Even if you’ve never been to Wind River, you’ll probably recognize it when you see it: a land that exists not just in the real world but also as a sort of mythical idea of the American West — a vast, untamable territory where men are men, wolves roam free, and anyone asking for almond milk in their coffee will be swiftly returned to the soft place they came from.
These hardscrabble Wyoming plains are home turf to a guy like Cory Lambert (Jeremy Renner), with his battered Stetson and 50-yard squint — though technically his job as a game tracker is to make sure all those wolves (and mountain lions and bears) don’t run too free. His duties protecting the local livestock are what lead him to a more unnatural predator: the unseen man or beast a panicked teenage girl (Kelsey Asbille) from the nearby reservation is shown fleeing in the movie’s unnerving opening scene. Whatever it is, it’s enough to make her stagger on in bitter subzero temperatures, barefoot and terrified, until the cold finally overtakes her.

> [Material]
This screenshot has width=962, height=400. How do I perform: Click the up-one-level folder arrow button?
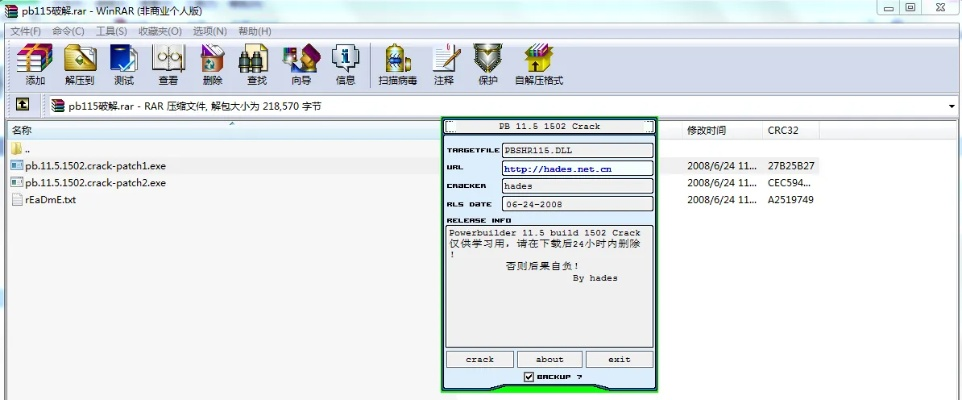pos(22,105)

> [Exercise set]
(a) Reproduce the Wind River review from "These hardscrabble Wyoming" to "finally overtakes her.", inclusive.
(b) In one to three sentences, explain what the Wind River review says leads Cory Lambert to the unseen predator.
This material was taken from a source separate from the Wind River review.

> [In response]
(a)
These hardscrabble Wyoming plains are home turf to a guy like Cory Lambert (Jeremy Renner), with his battered Stetson and 50-yard squint — though technically his job as a game tracker is to make sure all those wolves (and mountain lions and bears) don’t run too free. His duties protecting the local livestock are what lead him to a more unnatural predator: the unseen man or beast a panicked teenage girl (Kelsey Asbille) from the nearby reservation is shown fleeing in the movie’s unnerving opening scene. Whatever it is, it’s enough to make her stagger on in bitter subzero temperatures, barefoot and terrified, until the cold finally overtakes her.

(b) His job as a game tracker involves protecting the local livestock from wolves, mountain lions and bears. Those duties lead him to a more unnatural predator: the unseen man or beast the teenage girl flees in the opening scene.